Cosmos and the Future of Robotics
Workflow of Cosmos in Robotics
- Developers fine-tune Cosmos using human demonstrations to operate a single task within a specific environment, allowing for effective training.
- The model generates 3D action trajectories from 2D dream videos through the Groot Dreams blueprint, enabling robots to learn diverse actions with minimal manual input.
- The process emphasizes the need for synthetic data generation and skill learning (fine-tuning), which relies heavily on reinforcement learning and substantial computational resources.
Importance of Humanoid Robotics
- Humanoid robotics is crucial due to its ability to be deployed in various environments (brownfield), fitting into existing infrastructures designed by humans.
- This technology is expected to become a multi-trillion dollar industry, driven by rapid technological innovation and high demand for computing power.
Digital Twins in Manufacturing
- The integration of digital twins allows for advanced simulations where robots can learn how to operate effectively within complex factory environments.
- Companies like Delta are already implementing digital twins for their manufacturing lines, preparing them for a future filled with robotic collaboration.
Global Manufacturing Trends
- Major companies such as TSMC, Foxconn, and Pegatron are developing digital twins on Nvidia Omniverse, enhancing every step of the manufacturing process.
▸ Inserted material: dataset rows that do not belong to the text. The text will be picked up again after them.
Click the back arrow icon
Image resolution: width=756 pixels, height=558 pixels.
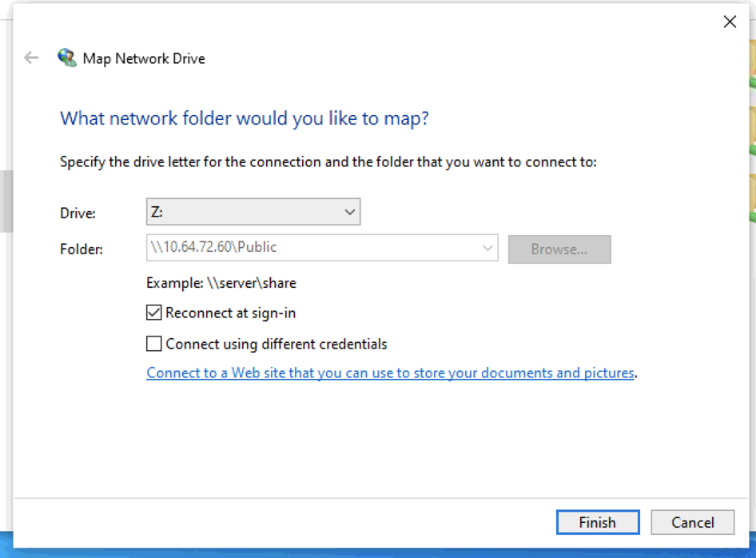click(x=31, y=58)
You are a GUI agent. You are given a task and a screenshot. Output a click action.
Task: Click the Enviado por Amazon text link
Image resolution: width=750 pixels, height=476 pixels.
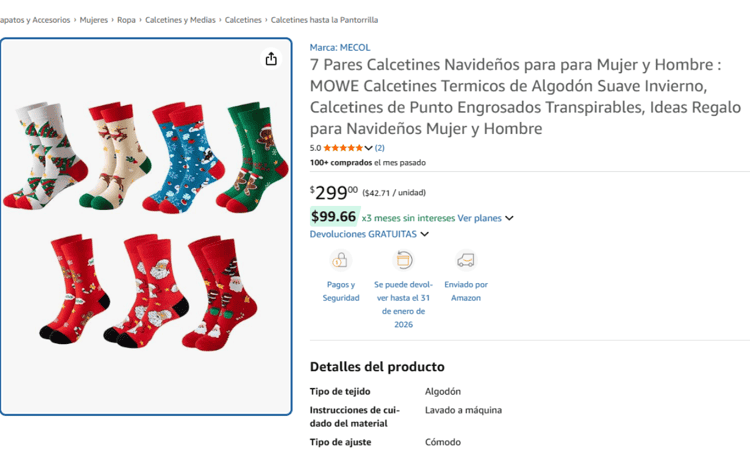(x=465, y=291)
- A projected $5 trillion investment in new plants worldwide highlights the importance of building efficient factories equipped with digital twin technology.
Applications of Digital Twins
- TSMC utilizes AI tools on co-op platforms to optimize intricate systems within their facilities, significantly reducing construction time and costs.
AI and Robotics: Taiwan's Pioneering Role
The Integration of AI in Industry
- Humanoids and vision AI agents are being utilized to enhance task performance, creating a diverse fleet that operates effectively.
- Linker Vision collaborates with the city of Kaos to use digital twins for simulating unpredictable scenarios, enabling real-time monitoring through city camera streams.
- Taiwan is positioned as the epicenter for advanced industries, particularly in AI and robotics, presenting extraordinary opportunities for innovation.
Transformative Impact of AI
- The speaker emphasizes how the work done by Taiwanese technology leaders has revolutionized various industries, suggesting a reciprocal transformation where AI will now enhance their own operations.
- A new product announcement hints at significant advancements from NVIDIA, indicating ongoing growth and development within the company.
Expansion Plans: Nvidia Constellation
- NVIDIA plans to establish a new office named "Nvidia Constellation" in Taiwan due to increasing partnerships and workforce expansion.
- The location for Nvidia Constellation has been selected at Beetho Sheiling, with negotiations underway regarding lease transfers.
Community Engagement and Future Prospects
- The mayor's approval is sought for building Nvidia Constellation; community support is encouraged through direct outreach to local officials.
- The speaker expresses gratitude towards partners while highlighting an unprecedented opportunity to create a new industry alongside existing IT advancements.
Collaborative Future in Technology
- Emphasizing collaboration, the speaker looks forward to working with partners on developing AI factories and enterprise solutions within a unified architecture.